## Part Five of Many

You may recall that Michelle Rhee is famous for summarily firing administrators who didn’t bring student scores up the way she demanded.

As a result, the turnover in principals in DCPS is phenomenal.

The 2010 contract between DCPS and a bunch of billionaire-funded foundations also called for penalties if certain targets were not met.

I’m systematically going through those targets to see how many (if any) of those targets were actually met.

So far, out of four targets, Rhee/Henderson et al have ALMOST met one of them.

We have six more targets today, concerning specific numerical targets to be reached on the National Assessment of Educational Progress (NAEP) and its Trial Urban District Assessment (TUDA) from about 2009 through 2013.

Let me try to explain what’s going on here. In 2007, the average score for all DCPS 8th graders in reading on the NAEP TUDA was 241. Rhee and her accomplices in DCPS promised that in 2009, that score would rise to 244, then to 248 in the year 2011, and finally hit 252 in 2013 (last year); those are the blue dots and lines that you see in the graph and in the chart.

In fact, the actual average NAEP TUDA scores were significantly lower, in each and every single year. In 2009 the average was actually 240, then 237 in 2011, and 245 last year (2013).

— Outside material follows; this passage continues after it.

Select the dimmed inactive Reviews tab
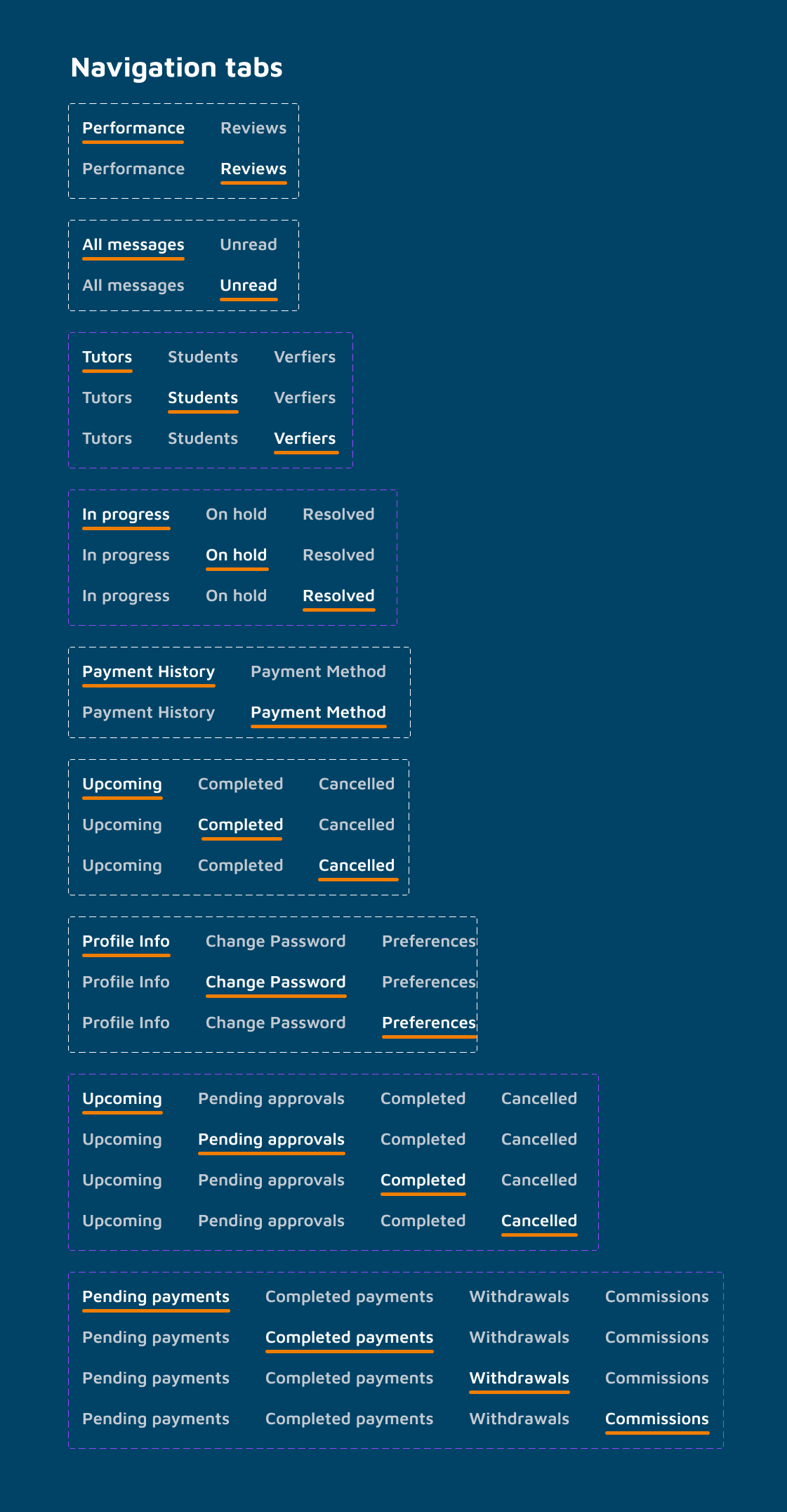Viewport: 787px width, 1512px height. click(253, 129)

In other words, not a single one of those targets were met.  I count that as zero for three.

You may notice that I drew brown ‘diamonds’ (rhombi) around the cases where the targets were not met.

In this case, one of the targets was actually met! Huzzah! In the year 2009, the prediction was that the average scale score for DC public school students would be 202, but it was actually 2003! Yowzers!

But in 2011 and 2013, the goals were NOT met. So that’s only 1 for three.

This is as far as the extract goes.